The effects of different components in Cu1Zr1Ce9Oδ catalyst and the variations of the feed stream on the catalytic performance of selective CO oxidation were investigated by diffuse reflectance infrared Fourier-transform spectroscopy (DRIFTS) technique. It is found that the active sites of Cu1Zr1Ce9Oδ catalyst are mainly Cu+ species. Formate species is formed through the reaction between CO gas and hydroxyl groups on the reduced cerium surface. CeO2 in the Cu1Zr1Ce9Oδ catalyst facilitates the formation of Cu+ species and improves the amount of CO adsorption whereas it is unfavorable to the deep reduction of Cu+ species. ZrO2 doped into the Cu1Zr1Ce9Oδ catalyst increases the Cu coverage and CO adsorption capacity, while it decreases the adsorption of CO2 on the catalyst surface. The adsorption capacities of oxygen and CO are associated with the catalytic performance for the selective CO oxidation at lower and higher temperatures, respectively.
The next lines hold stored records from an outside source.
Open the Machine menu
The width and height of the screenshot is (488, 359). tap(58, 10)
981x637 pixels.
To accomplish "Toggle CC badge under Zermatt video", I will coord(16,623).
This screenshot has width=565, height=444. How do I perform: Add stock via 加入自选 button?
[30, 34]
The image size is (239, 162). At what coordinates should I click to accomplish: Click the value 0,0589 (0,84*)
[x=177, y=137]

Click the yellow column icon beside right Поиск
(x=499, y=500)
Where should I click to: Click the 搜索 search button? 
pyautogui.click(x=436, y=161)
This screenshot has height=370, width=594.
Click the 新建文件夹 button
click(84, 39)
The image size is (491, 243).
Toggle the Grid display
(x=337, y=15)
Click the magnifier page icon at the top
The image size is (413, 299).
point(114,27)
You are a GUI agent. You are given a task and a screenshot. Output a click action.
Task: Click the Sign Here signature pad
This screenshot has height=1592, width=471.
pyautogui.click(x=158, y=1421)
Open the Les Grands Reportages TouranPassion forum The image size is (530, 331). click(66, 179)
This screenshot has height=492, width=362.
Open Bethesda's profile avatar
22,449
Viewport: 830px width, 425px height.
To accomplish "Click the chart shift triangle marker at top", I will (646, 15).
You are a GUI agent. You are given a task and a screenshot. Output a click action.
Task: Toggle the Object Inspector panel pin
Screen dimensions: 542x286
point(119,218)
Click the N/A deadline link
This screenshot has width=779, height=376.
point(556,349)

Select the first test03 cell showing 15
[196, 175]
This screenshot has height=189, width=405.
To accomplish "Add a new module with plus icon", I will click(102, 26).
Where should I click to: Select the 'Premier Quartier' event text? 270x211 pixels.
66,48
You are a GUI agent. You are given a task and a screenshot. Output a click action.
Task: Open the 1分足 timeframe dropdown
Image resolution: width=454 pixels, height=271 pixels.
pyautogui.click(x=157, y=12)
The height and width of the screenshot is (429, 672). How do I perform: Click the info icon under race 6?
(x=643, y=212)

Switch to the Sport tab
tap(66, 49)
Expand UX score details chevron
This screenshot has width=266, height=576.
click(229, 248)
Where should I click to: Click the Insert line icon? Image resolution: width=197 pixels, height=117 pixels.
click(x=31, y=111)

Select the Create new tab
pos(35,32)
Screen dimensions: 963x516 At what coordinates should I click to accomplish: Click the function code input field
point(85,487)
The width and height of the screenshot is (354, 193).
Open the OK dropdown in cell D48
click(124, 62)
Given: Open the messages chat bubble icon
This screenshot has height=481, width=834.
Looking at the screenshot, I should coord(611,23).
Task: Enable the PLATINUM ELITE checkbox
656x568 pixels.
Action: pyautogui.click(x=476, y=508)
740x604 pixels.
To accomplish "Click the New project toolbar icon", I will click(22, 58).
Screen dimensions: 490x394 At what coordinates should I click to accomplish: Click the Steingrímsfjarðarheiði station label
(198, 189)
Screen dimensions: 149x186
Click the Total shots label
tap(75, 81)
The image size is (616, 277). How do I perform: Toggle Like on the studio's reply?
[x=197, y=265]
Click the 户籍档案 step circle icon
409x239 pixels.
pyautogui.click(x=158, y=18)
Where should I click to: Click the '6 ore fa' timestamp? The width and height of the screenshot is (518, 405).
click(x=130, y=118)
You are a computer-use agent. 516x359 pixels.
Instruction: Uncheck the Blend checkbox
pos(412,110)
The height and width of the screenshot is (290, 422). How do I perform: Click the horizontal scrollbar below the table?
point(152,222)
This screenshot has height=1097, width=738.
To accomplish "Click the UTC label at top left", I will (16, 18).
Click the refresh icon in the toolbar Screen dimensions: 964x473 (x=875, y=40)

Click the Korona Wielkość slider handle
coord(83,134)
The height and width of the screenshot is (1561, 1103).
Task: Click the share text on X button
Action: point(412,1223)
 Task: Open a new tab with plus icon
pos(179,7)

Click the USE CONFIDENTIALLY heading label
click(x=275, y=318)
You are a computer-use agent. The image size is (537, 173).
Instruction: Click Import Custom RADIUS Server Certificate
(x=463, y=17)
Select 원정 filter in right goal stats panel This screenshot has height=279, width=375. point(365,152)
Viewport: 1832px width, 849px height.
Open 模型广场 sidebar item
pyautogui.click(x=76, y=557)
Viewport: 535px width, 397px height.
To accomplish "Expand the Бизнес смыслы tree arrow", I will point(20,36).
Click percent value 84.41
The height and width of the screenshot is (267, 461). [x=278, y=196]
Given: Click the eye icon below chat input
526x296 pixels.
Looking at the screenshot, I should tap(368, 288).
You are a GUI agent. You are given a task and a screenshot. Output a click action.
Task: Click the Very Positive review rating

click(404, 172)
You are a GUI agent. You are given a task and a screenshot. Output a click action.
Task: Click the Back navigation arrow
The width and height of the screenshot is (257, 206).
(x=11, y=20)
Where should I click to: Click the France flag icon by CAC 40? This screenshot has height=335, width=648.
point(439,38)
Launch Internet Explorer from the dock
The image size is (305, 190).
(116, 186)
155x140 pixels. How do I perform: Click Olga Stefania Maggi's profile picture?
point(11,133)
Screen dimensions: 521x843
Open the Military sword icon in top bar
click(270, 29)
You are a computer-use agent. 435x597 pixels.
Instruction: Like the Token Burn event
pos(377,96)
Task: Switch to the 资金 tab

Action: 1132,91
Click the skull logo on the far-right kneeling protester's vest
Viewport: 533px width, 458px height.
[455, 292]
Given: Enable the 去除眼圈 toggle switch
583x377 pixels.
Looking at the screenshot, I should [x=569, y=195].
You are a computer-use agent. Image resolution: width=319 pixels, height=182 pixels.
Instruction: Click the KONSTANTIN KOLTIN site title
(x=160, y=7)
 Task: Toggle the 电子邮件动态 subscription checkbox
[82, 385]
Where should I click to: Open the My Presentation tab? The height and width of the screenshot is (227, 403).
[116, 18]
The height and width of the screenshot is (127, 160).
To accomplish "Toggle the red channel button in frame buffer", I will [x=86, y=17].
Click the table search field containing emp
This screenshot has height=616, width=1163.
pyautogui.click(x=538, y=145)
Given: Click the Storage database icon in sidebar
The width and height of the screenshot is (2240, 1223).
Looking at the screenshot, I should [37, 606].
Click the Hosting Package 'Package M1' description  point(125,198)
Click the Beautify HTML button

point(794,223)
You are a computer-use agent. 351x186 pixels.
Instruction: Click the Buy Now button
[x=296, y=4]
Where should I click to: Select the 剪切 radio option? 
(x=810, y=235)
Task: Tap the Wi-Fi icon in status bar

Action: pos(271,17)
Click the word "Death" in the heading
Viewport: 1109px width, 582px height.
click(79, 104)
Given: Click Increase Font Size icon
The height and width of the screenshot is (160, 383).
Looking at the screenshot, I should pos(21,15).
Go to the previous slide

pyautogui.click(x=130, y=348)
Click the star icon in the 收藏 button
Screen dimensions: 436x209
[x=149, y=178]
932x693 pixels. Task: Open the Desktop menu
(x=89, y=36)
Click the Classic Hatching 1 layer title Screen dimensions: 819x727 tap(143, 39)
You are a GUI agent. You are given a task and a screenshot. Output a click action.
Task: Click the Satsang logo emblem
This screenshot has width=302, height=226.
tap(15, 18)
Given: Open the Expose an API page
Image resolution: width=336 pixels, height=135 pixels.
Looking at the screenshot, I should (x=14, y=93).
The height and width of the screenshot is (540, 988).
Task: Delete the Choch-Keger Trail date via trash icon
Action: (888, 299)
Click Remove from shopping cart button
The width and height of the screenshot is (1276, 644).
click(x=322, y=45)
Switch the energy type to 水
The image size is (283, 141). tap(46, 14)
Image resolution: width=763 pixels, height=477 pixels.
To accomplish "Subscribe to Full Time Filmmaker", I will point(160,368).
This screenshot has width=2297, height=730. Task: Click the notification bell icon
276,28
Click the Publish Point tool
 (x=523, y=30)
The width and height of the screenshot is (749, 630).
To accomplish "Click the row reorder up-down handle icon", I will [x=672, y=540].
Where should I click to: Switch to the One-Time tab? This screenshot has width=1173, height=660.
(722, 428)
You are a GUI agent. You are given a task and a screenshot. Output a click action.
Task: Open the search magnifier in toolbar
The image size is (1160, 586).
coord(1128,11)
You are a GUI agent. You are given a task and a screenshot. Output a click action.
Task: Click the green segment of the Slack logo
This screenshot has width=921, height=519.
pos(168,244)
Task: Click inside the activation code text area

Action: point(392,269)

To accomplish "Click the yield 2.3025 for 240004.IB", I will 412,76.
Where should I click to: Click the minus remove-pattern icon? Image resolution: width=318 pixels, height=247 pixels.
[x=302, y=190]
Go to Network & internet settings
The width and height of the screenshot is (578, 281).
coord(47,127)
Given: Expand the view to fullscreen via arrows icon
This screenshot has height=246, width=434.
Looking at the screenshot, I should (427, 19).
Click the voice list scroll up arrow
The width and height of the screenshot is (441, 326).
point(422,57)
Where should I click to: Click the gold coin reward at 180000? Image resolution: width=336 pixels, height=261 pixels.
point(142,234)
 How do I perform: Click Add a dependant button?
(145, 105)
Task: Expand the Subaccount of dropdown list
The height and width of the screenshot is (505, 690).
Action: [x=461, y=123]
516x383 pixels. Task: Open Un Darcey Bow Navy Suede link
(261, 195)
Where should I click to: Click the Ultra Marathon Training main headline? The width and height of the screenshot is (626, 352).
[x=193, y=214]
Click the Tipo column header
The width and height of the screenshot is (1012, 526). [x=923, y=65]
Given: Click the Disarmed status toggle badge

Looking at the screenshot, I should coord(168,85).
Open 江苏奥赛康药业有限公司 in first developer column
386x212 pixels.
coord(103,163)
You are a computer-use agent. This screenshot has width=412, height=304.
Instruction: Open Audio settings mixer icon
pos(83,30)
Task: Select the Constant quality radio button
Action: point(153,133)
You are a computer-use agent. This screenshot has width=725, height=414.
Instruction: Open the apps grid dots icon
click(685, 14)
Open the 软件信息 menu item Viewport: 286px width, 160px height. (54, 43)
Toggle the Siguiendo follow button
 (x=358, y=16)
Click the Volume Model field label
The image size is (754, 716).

The presence of CO in the feed stream promotes the reduction of Ce4+ species and the production of geminal OH group on the reduced ceria surface. Hydrogen in the feed diminishes the CO adsorption ability but stimulates the CO desorption. CO2 in the feed occupies the active sites and decreases the adsorption of the reactants, thus deteriorates the catalytic performance for the selective CO oxidation.